Henry Hitchings FRSL (born 11 December 1974) is an author, reviewer and critic, specializing in narrative non-fiction, with a particular emphasis on language and cultural history. The second of his books, The Secret Life of Words: How English Became English, won the 2008 John Llewellyn Rhys Prize and a Somerset Maugham Award. He has written two books about Samuel Johnson and has served as the president of the Johnson Society of Lichfield. As a critic, he has mainly written about books and theatre. He was chair of the drama section of the UK's Critics' Circle from 2018 to 2020.

He was a King's Scholar at Eton College, before going to Christ Church, Oxford, and then to University College London to research his PhD on Samuel Johnson.
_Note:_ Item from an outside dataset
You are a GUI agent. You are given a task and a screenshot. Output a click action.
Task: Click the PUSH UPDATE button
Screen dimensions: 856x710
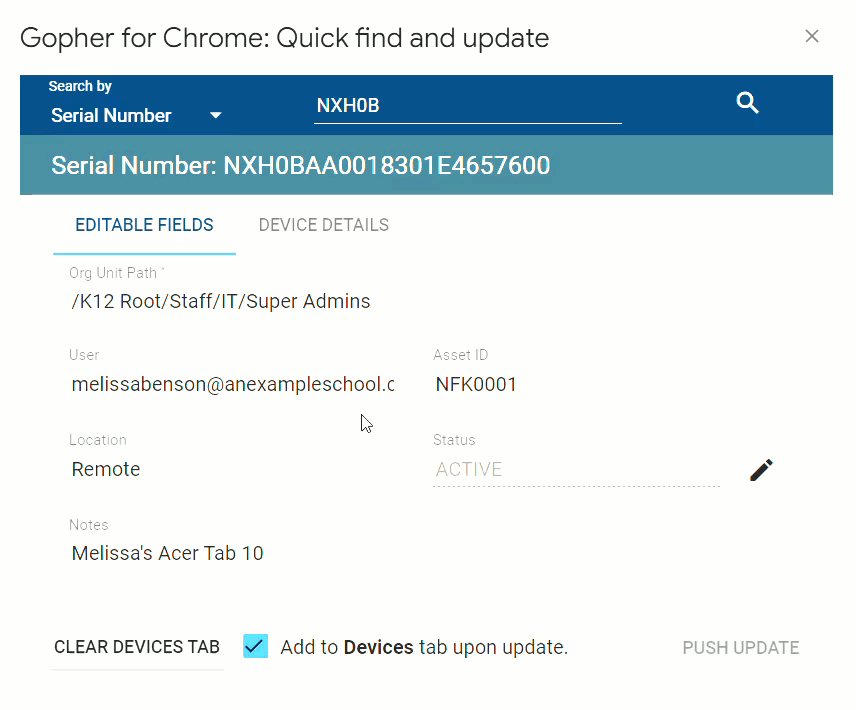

In 2005, Hitchings published Dr Johnson's Dictionary: The Extraordinary Story of the Book that Defined the World, a biography of Samuel Johnson's epochal A Dictionary of the English Language (1755). The first popular account of Dr Johnson's magnum opus, it "charts the struggle and ultimate triumph of one of the first attempts to 'fix' the language, which despite its imperfections proved to be one of the English language's most significant cultural monuments".

Avoiding the more usual portrayal of Dr Johnson as "a lovable eccentric", Hitchings "keeps drawing attention to the unremitting intelligence that Johnson's lexicographical labours demanded, not least in separating out the ramifying senses of common words". Whilst declaring, "Hitchings's task is to rescue Johnson from Boswell's attentions," Will Self pointed out, "The Johnson of the Dictionary was never known to Boswell, and as the older man was ill-disposed to animadvert on his younger self, Boswell got such basics as the great man's working methods on the Dictionary glaringly wrong. Not so Hitchings."

The American edition was titled Defining the World: The Extraordinary Story of Dr Johnson's Dictionary.

In the United States, Defining the World won the Modern Language Association's prize for the best work by an independent scholar in 2005.

In April 2008, Hitchings published The Secret Life of Words: How English Became English, a study of loanwords, calques and their cultural significance. Following the English language's history through "its debt to invasions, to threats from abroad, and to an island people's dealings with the world beyond its shores" the book examines its unbroken acquisitiveness—"but for all that [Hitchings'] true object is to reveal past frames of mind and to show how our present outlook is informed by the history squirreled away in the words we use". Instead of using history to explain language, Hitchings "picks words apart to find their origins" and then molds this "mountain of dense information into an elegant narrative". The Economist noted that "whatever is hybrid, fluid and unpoliced about English delights him".

The book was published in America under the same title the following September.